Work required
Each entry needs to be repeated exactly, with nothing added or removed.

__________________________________________________

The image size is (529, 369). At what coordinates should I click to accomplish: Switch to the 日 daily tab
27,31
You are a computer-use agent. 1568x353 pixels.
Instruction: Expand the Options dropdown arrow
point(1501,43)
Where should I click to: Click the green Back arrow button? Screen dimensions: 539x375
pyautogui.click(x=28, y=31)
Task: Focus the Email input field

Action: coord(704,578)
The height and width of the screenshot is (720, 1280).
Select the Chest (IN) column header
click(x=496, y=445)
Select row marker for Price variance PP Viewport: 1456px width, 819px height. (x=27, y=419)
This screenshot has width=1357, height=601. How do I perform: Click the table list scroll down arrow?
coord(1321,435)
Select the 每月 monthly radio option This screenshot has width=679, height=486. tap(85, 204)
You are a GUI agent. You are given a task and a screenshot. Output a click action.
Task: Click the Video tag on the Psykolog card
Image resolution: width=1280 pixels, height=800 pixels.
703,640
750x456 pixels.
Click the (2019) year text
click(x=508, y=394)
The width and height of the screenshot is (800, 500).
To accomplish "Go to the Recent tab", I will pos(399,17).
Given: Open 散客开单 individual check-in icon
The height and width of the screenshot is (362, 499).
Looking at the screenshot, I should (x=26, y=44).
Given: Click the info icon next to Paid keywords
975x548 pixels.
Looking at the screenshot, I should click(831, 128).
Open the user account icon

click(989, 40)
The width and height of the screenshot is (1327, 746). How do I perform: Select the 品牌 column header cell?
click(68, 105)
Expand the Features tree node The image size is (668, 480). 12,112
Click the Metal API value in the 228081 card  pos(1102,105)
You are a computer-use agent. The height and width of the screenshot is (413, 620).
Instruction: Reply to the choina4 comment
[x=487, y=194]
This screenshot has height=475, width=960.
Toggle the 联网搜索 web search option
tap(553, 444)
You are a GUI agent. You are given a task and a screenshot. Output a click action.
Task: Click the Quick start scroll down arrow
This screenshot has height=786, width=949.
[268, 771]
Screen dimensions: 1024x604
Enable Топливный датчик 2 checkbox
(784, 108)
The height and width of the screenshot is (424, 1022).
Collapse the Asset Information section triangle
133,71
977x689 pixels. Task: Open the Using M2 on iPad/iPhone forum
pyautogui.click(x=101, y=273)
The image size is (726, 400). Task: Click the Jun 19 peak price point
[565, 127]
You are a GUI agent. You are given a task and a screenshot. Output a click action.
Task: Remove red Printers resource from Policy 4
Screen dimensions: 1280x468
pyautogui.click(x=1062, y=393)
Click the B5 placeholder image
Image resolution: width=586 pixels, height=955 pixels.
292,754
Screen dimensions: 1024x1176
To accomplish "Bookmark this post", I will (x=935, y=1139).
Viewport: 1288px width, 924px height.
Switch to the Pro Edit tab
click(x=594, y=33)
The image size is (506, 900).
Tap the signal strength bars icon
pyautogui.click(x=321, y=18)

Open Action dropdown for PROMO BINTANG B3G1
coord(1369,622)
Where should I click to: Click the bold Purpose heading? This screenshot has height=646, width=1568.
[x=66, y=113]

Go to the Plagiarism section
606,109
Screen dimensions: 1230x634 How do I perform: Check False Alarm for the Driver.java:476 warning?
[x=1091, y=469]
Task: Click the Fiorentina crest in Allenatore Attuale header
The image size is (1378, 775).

__________________________________________________

Answer
The image size is (529, 369). At what coordinates should I click to accomplish: Switch to the 日 daily tab
27,31
You are a computer-use agent. 1568x353 pixels.
Instruction: Expand the Options dropdown arrow
point(1501,43)
Where should I click to: Click the green Back arrow button? Screen dimensions: 539x375
pyautogui.click(x=28, y=31)
Task: Focus the Email input field

Action: coord(704,578)
The height and width of the screenshot is (720, 1280).
Select the Chest (IN) column header
click(x=496, y=445)
Select row marker for Price variance PP Viewport: 1456px width, 819px height. (x=27, y=419)
This screenshot has width=1357, height=601. How do I perform: Click the table list scroll down arrow?
coord(1321,435)
Select the 每月 monthly radio option This screenshot has width=679, height=486. tap(85, 204)
You are a GUI agent. You are given a task and a screenshot. Output a click action.
Task: Click the Video tag on the Psykolog card
Image resolution: width=1280 pixels, height=800 pixels.
703,640
750x456 pixels.
Click the (2019) year text
click(x=508, y=394)
The width and height of the screenshot is (800, 500).
To accomplish "Go to the Recent tab", I will pos(399,17).
Given: Open 散客开单 individual check-in icon
The height and width of the screenshot is (362, 499).
Looking at the screenshot, I should (x=26, y=44).
Given: Click the info icon next to Paid keywords
975x548 pixels.
Looking at the screenshot, I should click(831, 128).
Open the user account icon

click(989, 40)
The width and height of the screenshot is (1327, 746). How do I perform: Select the 品牌 column header cell?
click(68, 105)
Expand the Features tree node The image size is (668, 480). 12,112
Click the Metal API value in the 228081 card  pos(1102,105)
You are a computer-use agent. The height and width of the screenshot is (413, 620).
Instruction: Reply to the choina4 comment
[x=487, y=194]
This screenshot has height=475, width=960.
Toggle the 联网搜索 web search option
tap(553, 444)
You are a GUI agent. You are given a task and a screenshot. Output a click action.
Task: Click the Quick start scroll down arrow
This screenshot has height=786, width=949.
[268, 771]
Screen dimensions: 1024x604
Enable Топливный датчик 2 checkbox
(784, 108)
The height and width of the screenshot is (424, 1022).
Collapse the Asset Information section triangle
133,71
977x689 pixels. Task: Open the Using M2 on iPad/iPhone forum
pyautogui.click(x=101, y=273)
The image size is (726, 400). Task: Click the Jun 19 peak price point
[565, 127]
You are a GUI agent. You are given a task and a screenshot. Output a click action.
Task: Remove red Printers resource from Policy 4
Screen dimensions: 1280x468
pyautogui.click(x=1062, y=393)
Click the B5 placeholder image
Image resolution: width=586 pixels, height=955 pixels.
292,754
Screen dimensions: 1024x1176
To accomplish "Bookmark this post", I will (x=935, y=1139).
Viewport: 1288px width, 924px height.
Switch to the Pro Edit tab
click(x=594, y=33)
The image size is (506, 900).
Tap the signal strength bars icon
pyautogui.click(x=321, y=18)

Open Action dropdown for PROMO BINTANG B3G1
coord(1369,622)
Where should I click to: Click the bold Purpose heading? This screenshot has height=646, width=1568.
[x=66, y=113]

Go to the Plagiarism section
606,109
Screen dimensions: 1230x634 How do I perform: Check False Alarm for the Driver.java:476 warning?
[x=1091, y=469]
Task: Click the Fiorentina crest in Allenatore Attuale header
The image size is (1378, 775).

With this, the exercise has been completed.